WHAT THIS TASK INVOLVES:
Reproduce the records below exactly, but only between the lines holding "Who We Serve (34, 2454)" and "consell de poble (232, 1657)", inclusive.

TASK INPUT:

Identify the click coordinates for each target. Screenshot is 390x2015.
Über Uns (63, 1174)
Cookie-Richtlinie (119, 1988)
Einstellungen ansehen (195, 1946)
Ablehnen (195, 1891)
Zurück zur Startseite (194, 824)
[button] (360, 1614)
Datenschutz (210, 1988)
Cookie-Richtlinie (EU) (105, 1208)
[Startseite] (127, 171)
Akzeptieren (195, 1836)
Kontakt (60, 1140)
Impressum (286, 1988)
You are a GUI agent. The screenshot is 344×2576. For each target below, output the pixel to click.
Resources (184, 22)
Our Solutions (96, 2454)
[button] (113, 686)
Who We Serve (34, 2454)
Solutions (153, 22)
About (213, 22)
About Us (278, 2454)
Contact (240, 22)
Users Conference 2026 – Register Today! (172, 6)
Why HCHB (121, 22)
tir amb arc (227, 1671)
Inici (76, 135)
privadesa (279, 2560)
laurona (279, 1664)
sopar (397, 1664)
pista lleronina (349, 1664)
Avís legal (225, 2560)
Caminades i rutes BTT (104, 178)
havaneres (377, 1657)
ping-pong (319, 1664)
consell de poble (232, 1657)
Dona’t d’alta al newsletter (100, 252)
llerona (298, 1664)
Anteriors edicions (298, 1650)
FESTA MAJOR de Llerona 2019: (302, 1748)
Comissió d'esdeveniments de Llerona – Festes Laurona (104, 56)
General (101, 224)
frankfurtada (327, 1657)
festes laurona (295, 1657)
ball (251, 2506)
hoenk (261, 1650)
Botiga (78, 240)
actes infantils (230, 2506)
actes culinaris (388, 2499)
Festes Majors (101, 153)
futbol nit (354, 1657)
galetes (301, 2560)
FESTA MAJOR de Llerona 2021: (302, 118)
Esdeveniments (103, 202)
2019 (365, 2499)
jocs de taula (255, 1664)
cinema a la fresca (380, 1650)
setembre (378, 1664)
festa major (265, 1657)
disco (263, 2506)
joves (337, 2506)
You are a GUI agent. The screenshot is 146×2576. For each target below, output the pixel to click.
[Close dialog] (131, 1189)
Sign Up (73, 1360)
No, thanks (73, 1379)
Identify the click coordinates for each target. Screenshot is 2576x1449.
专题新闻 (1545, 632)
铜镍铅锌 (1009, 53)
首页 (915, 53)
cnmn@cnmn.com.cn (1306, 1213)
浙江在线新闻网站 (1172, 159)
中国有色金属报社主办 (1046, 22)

TASK RESULT:
Who We Serve (34, 2454)
Solutions (153, 22)
About (213, 22)
About Us (278, 2454)
Contact (240, 22)
Users Conference 2026 – Register Today! (172, 6)
Why HCHB (121, 22)
tir amb arc (227, 1671)
Inici (76, 135)
privadesa (279, 2560)
laurona (279, 1664)
sopar (397, 1664)
pista lleronina (349, 1664)
Avís legal (225, 2560)
Caminades i rutes BTT (104, 178)
havaneres (377, 1657)
ping-pong (319, 1664)
consell de poble (232, 1657)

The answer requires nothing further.